Differential expression analysis along lineages

After assigning the cells to lineages and ordering them within lineages, we are interested in finding genes that have non-constant expression patterns over pseudotime.

More formally, for each lineage, we use the robust local regression method loess to model in a flexible, non-linear manner the relationship between a gene’s normalized expression measures and pseudotime. We then can test the null hypothesis of no change over time for each gene using the gam package. We implement this approach for the neuronal lineage and display the expression measures of the top 100 genes by p-value in the heatmap of Figure 17.

Figure 17. DE: Heatmap of the normalized expression measures for the 100 most significantly DE genes for the neuronal lineage, where rows correspond to genes and columns to cells ordered by pseudotime.

t <- pseudotime(lineages)[,1]
y <- assays(se)$normalizedValues[, !our_cl %in% c("-1", "c4")]
gam.pval <- apply(y,1,function(z){
  d <- data.frame(z=z, t=t)
  tmp <- gam(z ~ lo(t), data=d)
  p <- summary(tmp)[4][[1]][1,5]
  p
})

topgenes <- names(sort(gam.pval, decreasing = FALSE))[1:100]
heatdata <- y[rownames(se) %in% topgenes, order(t, na.last = NA)]
heatclus <- cl[order(t, na.last = NA)]
ce <- clusterExperiment(heatdata, heatclus, transformation = identity)

#match to existing colors
cols <- clusterLegend(ceObj)$combineMany[, "color"]
names(cols) <- clusterLegend(ceObj)$combineMany[, "name"]
clusterLegend(ce)$cluster1[, "color"] <- cols[clusterLegend(ce)$cluster1[, "name"]]

plotHeatmap(ce, clusterSamplesData = "orderSamplesValue", breaks = .99)

Further developments

In an effort to improve scRNA-seq data analysis workflows, we are currently exploring a variety of applications and extensions of our ZINB-WaVE model.
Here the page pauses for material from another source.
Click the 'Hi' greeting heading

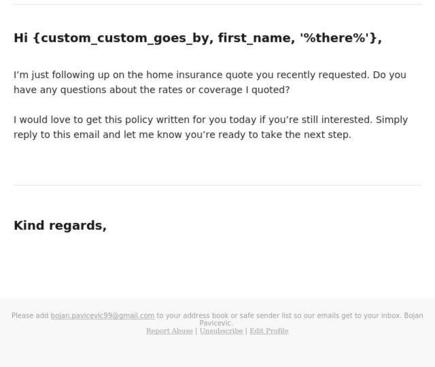198,38
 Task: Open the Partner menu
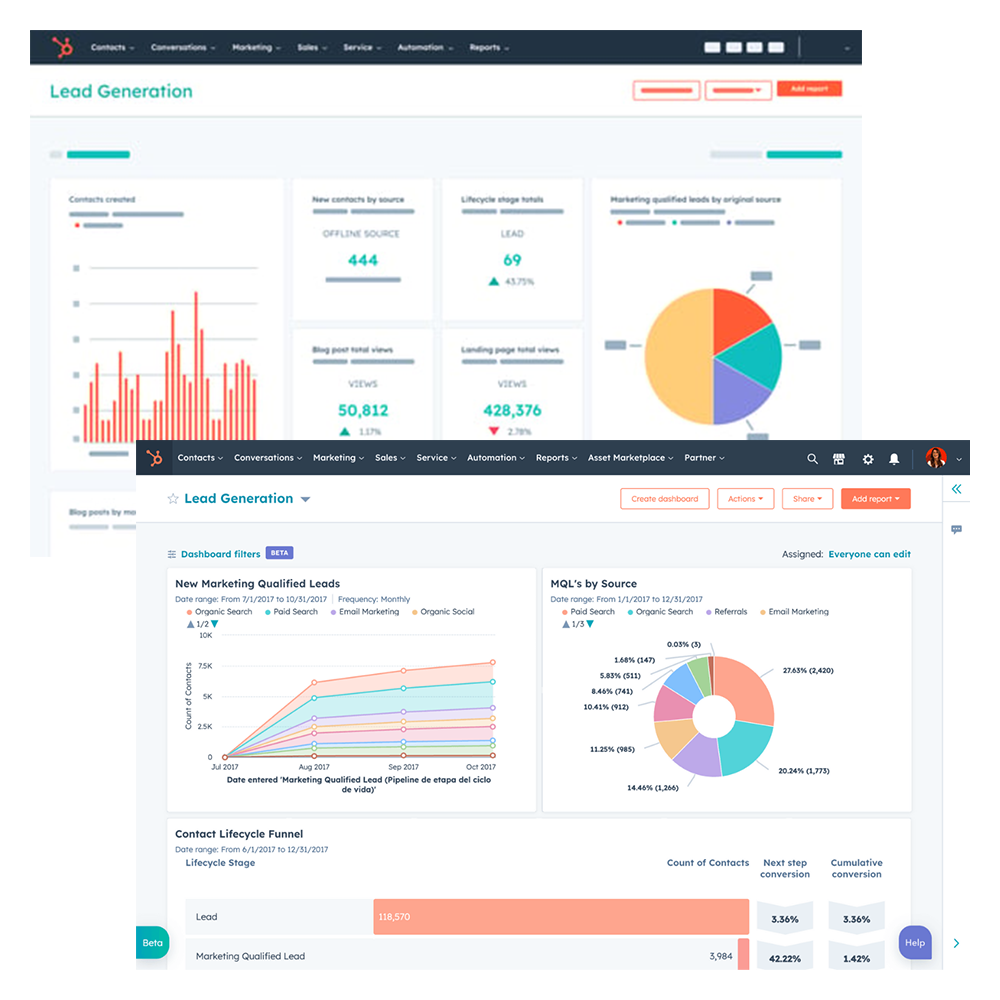(704, 458)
In particular, we are developing a method to impute counts for dropouts; the imputed counts could be used in subsequent steps of the workflow, including dimensionality reduction, clustering, and cell lineage inference. In addition, we are extending ZINB-WaVE to identify differentially expressed genes, both in terms of the negative binomial mean and the zero inflation probability, reflecting, respectively, gradual DE and on/off DE patterns. We are also developing a method to identify genes that are DE either within or between lineages inferred from Slingshot.

Finally, a new S4 class called SingleCellExperiment is currently under development (https://github.com/drisso/SingleCellExperiment). This new class is essentially a SummarizedExperiment class with a couple of additional slots, the most important of which is reducedDims, which, much like the assays slot of SummarizedExperiment, can contain one or more matrices of reduced dimension. This new SingleCellExperiment class would be a valuable addition to the workflow, as we could store in a single object the raw counts as well as the low-dimensional matrix created by the ZINB-WaVE dimensionality reduction step. Once the implementation of this class is stable, we would like to incorporate it to the workflow.